The Perplexity problem: when AI assistants challenge web infrastructure assumptions
AI systems won't fit our old categories, and our legal frameworks haven't caught up yet.
Bot detection has always assumed a clear divide between human users and automated crawlers, but Perplexity's encounter with Cloudflare demonstrates how AI assistants challenge that model entirely. When users request recent restaurant reviews, Perplexity's system retrieves and summarizes content in real time—which triggers Cloudflare's bot detection despite serving legitimate user requests.
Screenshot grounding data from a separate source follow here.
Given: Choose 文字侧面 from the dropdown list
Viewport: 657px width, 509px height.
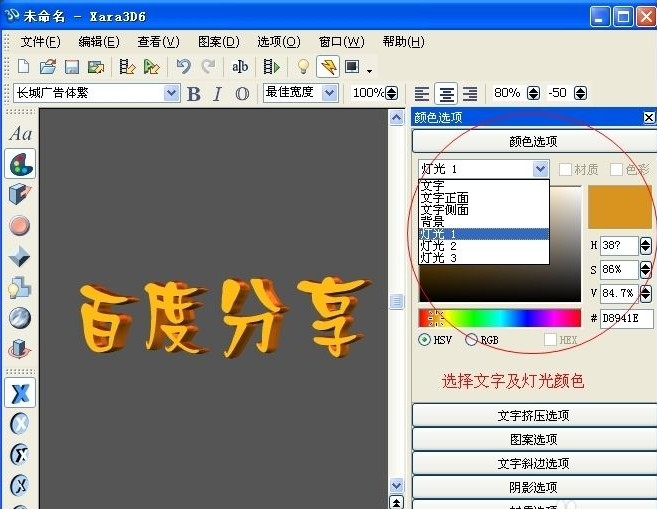Looking at the screenshot, I should coord(445,210).
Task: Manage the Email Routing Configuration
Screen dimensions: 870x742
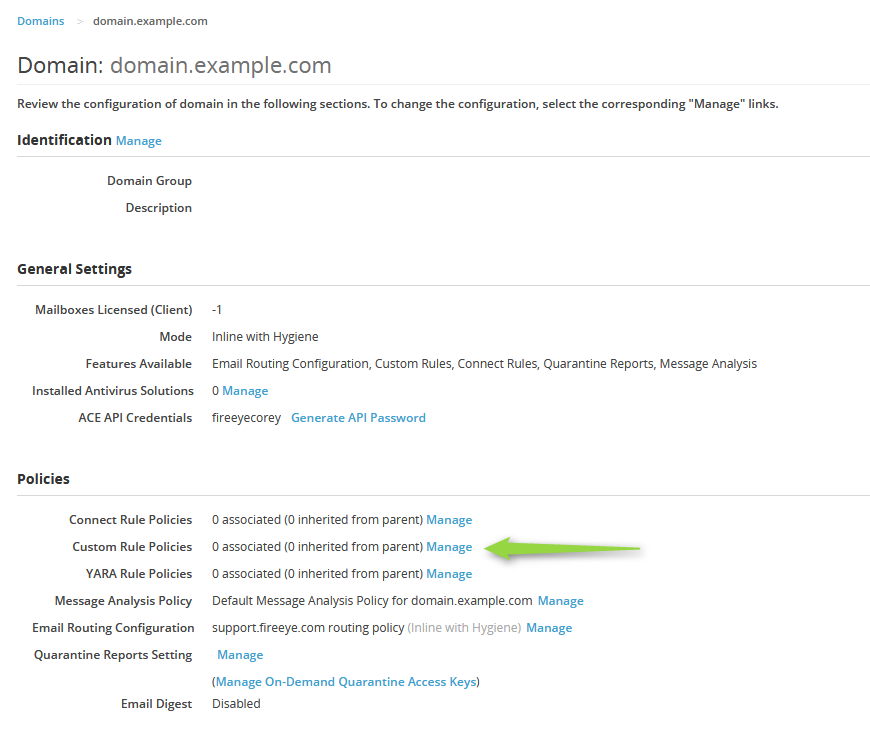Action: point(549,627)
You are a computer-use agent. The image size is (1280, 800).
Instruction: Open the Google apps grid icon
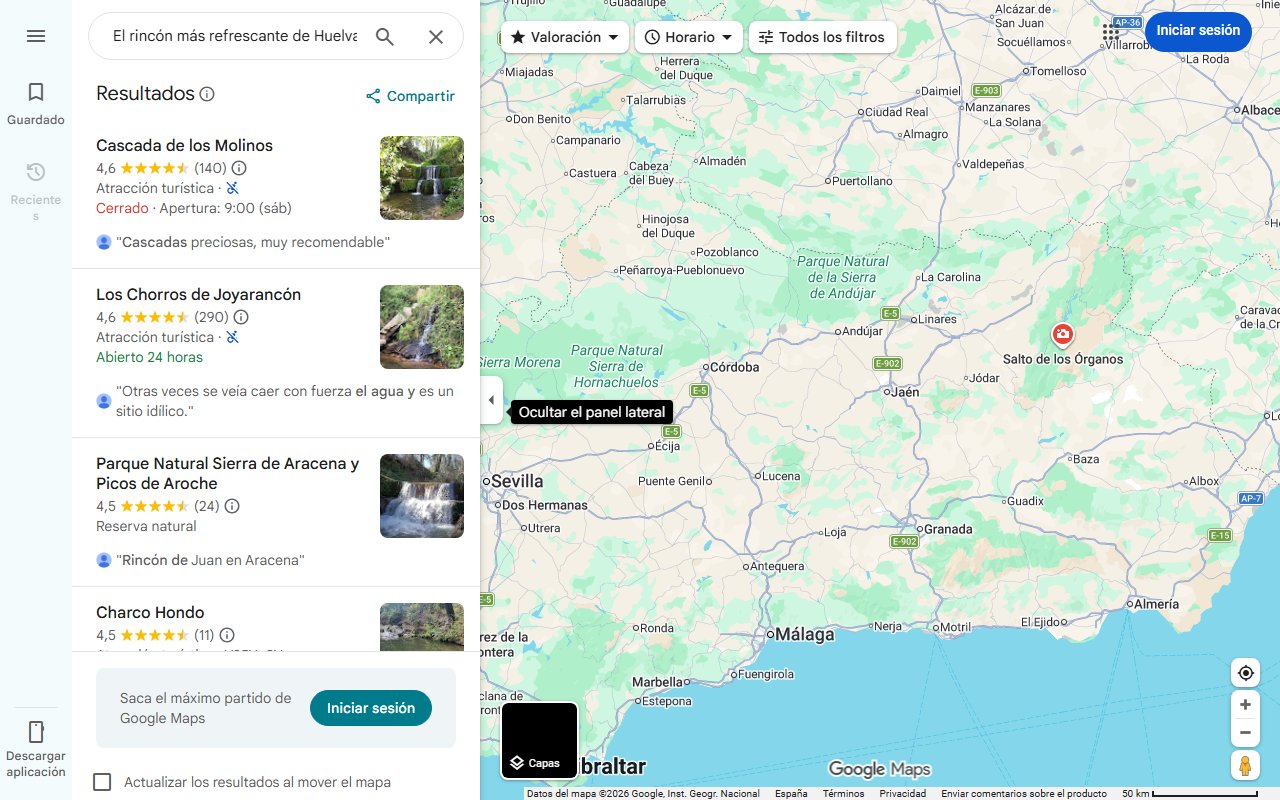coord(1110,33)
Perplexity's defense holds up here. Unlike crawlers that systematically scrape vast web sections, their AI responds to specific user questions. They don't store content for training or build searchable indexes—each fetch answers an immediate user need. This mirrors how Google bypasses robots.txt for user-triggered features like text-to-speech or site verification.
The problem: infrastructure built for yesterday's threat models can't handle hybrid AI systems. Cloudflare's bot management risks overblocking responsible services while missing sophisticated automated systems designed to evade detection. The result is a classification mess where technical capability and user intent collide.
Legal and product teams need to rethink how we distinguish legitimate automation from harmful behavior. Whether a system is automated matters less than whether it serves real-time user needs, respects content boundaries, and operates transparently. Platform governance needs more sophisticated approaches as AI assistants become standard—ones that consider both technical architecture and user intent.